Al Museo del Risorgimento e della Resistenza l’ingresso sarà invece gratuito per tutti i visitatori vista la concomitanza con la Festa della Liberazione. Il 25 aprile (ma anche il 26 e 27 aprile e dall’1 al 4 maggio), inoltre, i musei civici cittadini osserveranno il prolungamento dell’orario di apertura in occasione degli ultimi giorni della mostra in Basilica palladiana “Verso Monet. Storia del paesaggio dal Seicento al Novecento”.  Le quattro sedi museali rimarranno aperte dalle 9 alle 18.30 (ultimo ingresso ore 18); il Museo del Risorgimento e della Resistenza, invece, rispetterà la consueta chiusura tra le 13 e le 14.15. Informazioni: www.museicivicivicenza.it.

Iniziative a Campo Marzo

Concerti e letture

Una manifestazione musicale, con letture di approfondimento, a Campo Marzo in occasione della Festa Nazionale della Liberazione. Questa l’iniziativa della Rete degli studenti medi di Vicenza che il 25 aprile invita i giovani alla partecipazione attiva, stimolando l’aggregazione e il loro coinvolgimento nella vita della città con l’obiettivo di sensibilizzare la popolazione sui temi della democrazia, dell’antifascismo e della Costituzione. La manifestazione inizierà alle 17 e proseguirà fino alle 23.30 e proporrà esibizioni musicali di band studentesche emergenti intervallate dalla lettura di brani e interventi a tema.

Le band che si esibiranno saranno gli Hexagram (ore 18), i Rankore (ore 18.45), i Min Amor (ore 19.30), gli Hope Remains (ore 20.15), i  Lizard Invasion (ore 21.15) e gli High Bridge (22.15). A chiudere la serata ci sarà il Dj set Le Squo.  “Quest’anno, – ha detto il consigliere delegato alle politiche giovanili del Comune di Vicenza, Giacomo Possamai, -alle tradizionali celebrazioni della Festa della Liberazione della mattina in Piazza dei Signori, si aggiungerà una nuova iniziativa: un concerto di band studentesche, intervallato da alcune letture, dedicato interamente ai giovani. È una manifestazione che coglie in pieno il duplice obiettivo dell’amministrazione: festeggiare, ricordare il 25 aprile e ravvivare ulteriormente la città con un momento dedicato ai più giovani, in uno spazio da ripopolare come Campo Marzo. Siamo quindi contenti di aver raccolto l’input che ci è giunto dalla Rete degli Studenti e di aver organizzato assieme a loro questa iniziativa”.

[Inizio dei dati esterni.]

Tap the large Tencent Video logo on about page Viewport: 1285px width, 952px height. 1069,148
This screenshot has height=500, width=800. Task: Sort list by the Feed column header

“Abbiamo deciso di organizzare questo concerto in occasione della festa della Liberazione – spiega Davide Cacciavillani, coordinatore della Rete Degli Studenti Medi di Vicenza – con l’obiettivo di sensibilizzare l’opinione pubblica e in particolare l’intero universo studentesco e giovanile riguardo l’importanza storica della data del 25 aprile e di cosa ha significato e significa tuttora la Resistenza, che proprio per i più giovani appare talvolta come una tematica vecchia e superata. Organizzare un concerto con band studentesche in Campo Marzo ha l’obbiettivo quindi di condividere con i giovani vicentini questa importante giornata e di cominciare un percorso di riqualificazione del parco, che speriamo possa diventare un vero luogo di aggregazione per gli studenti e i cittadini. Inframmezzare i concerti con letture proposte dai ragazzi servirà poi a trasmettere alle nuove generazioni il messaggio che i nostri padri costituenti, molti poco più che adolescenti, ci hanno consegnato.”

Sempre per quanto riguarda Campo Marzo, segnaliamo infine che prosegue il Luna Park con il Fiero,  fino al 27 aprile. In viale Dalmazia una trentina di attrazioni saranno accessibili nei giorni feriali dalle 14 alle 22 e nei festivi dalle 10 alle 12 e dalle 14 alle 22. Per il 25 aprile ci sarà inoltre una speciale promozione: i gestori delle attrazioni in accordo con il Comune di Vicenza hanno deciso di ridurre il costo del biglietto per salire in alcune giostre. A Campo Marzo il 25 aprile sarà allestito anche un punto ristoro a disposizione dalle 9.30 alla mezzanotte circa.